In a matter of days, faith communities of different sizes and traditions went online to ensure that religious practices were carried out and the spiritual concerns of members were met. Many congregations did so for the first time. They might have never imagined that the methods used would need to be employed week after week as the entire world addresses a pandemic and people are staying home to diminish the spread.

As congregations quickly adjust to conducting weekly rituals and care for their participants it's worth asking ourselves, what are we online for?

It is easy to forget that the Internet and the various mechanisms we use to navigate it are nothing more than tools. Specifically, they are communication tools. Both opportunities and limits come with these tools. They are not themselves the work. They are the devices we use to get the work done. With the invention of Gutenberg's printing press in 1440, European Christians did not establish a Church of Gutenberg or a Church of the Printing Press. Rather, they capitalized on the new technology to do the work they were already committed to doing.

(It's worth noting that the invention of the printing press did have ramifications on what the work of the Church was/is--the Protestant Reformation was massively impacted by this tool. But more on that later, possibly.)

So, recognizing that what faith leaders and communities are increasingly using is a communication tool, how ought it be used? To address this question, it might be helpful to think about two particular platforms that thousands of congregations have begun using in the last few weeks: Zoom and Facebook Live. (Instruction on how to use either of these is easily searchable online, so I will keep my comments brief. Google it if you want to learn more.)

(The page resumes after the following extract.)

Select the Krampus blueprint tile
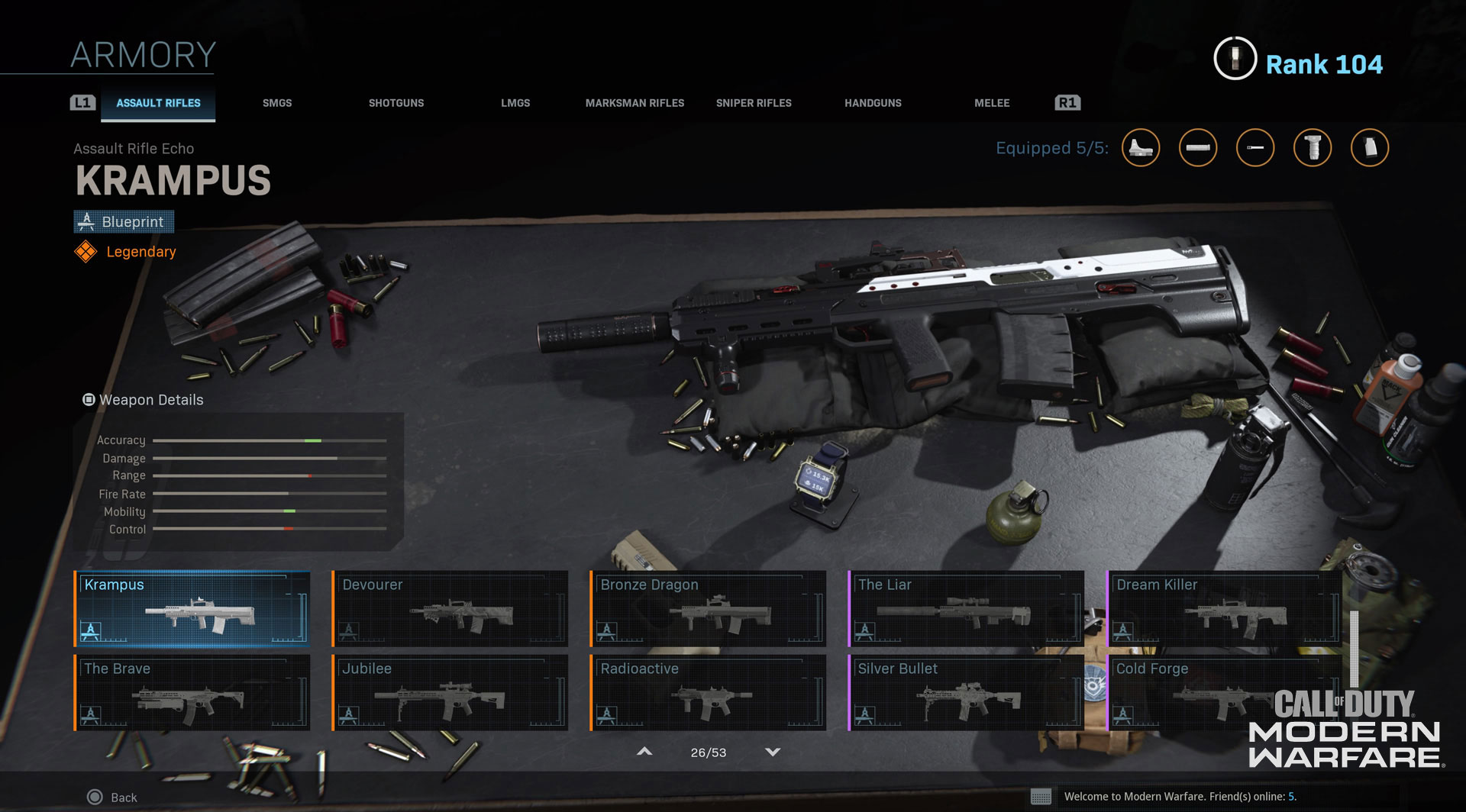 (192, 608)
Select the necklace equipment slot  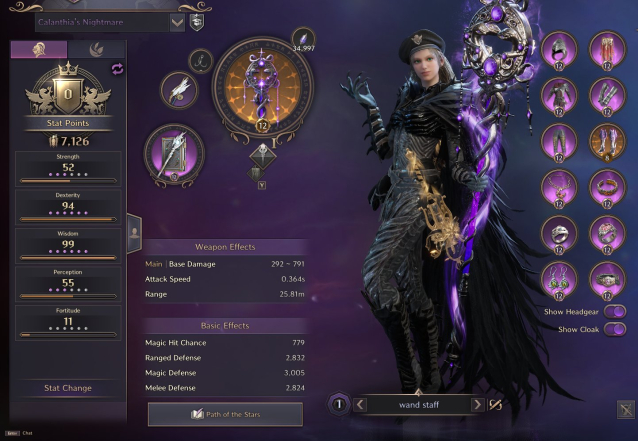(559, 187)
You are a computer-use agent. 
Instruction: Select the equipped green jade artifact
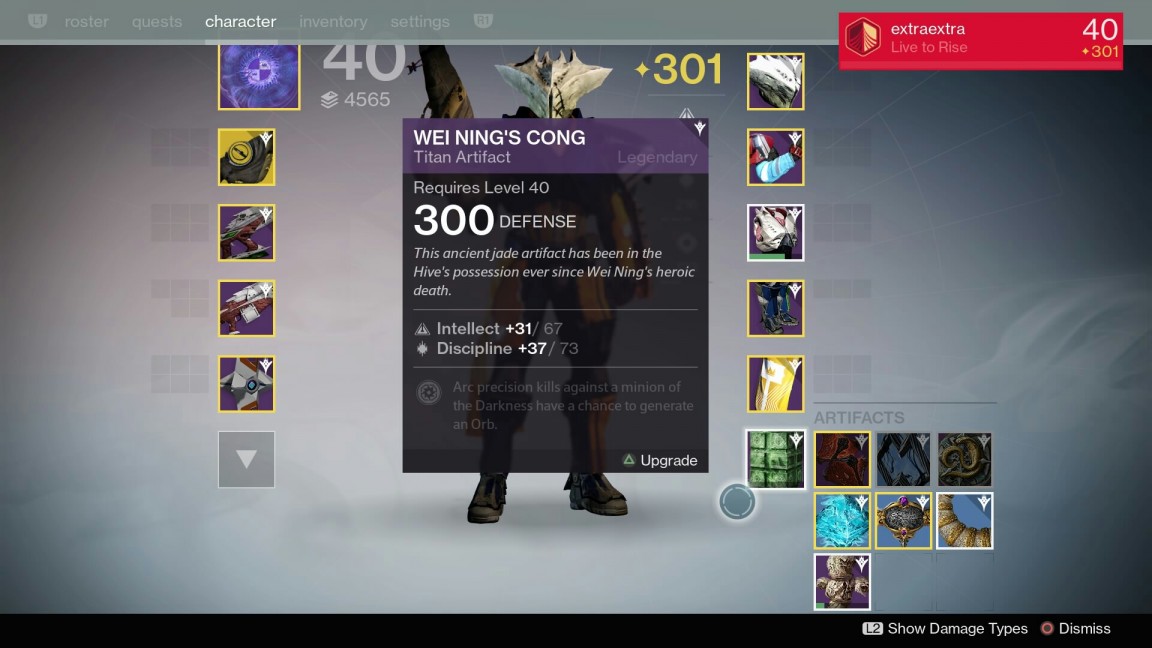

Zoom is a video conferencing platform. I've used it for several years now. Many of you have as well. A video conference platform such as Zoom is not conveniently searchable on the Internet. You need a specific link in order to participate in the conference. But participation is a key quality of video conferencing like Zoom. A host must curate the video conference as participants own audio and video is automatically shared in the group (everyone is heard and seen). Participants can share their screen; showing other participants other programs or windows they have open on their device. Participants can additionally use a chat feature to communicate with each other through typed word.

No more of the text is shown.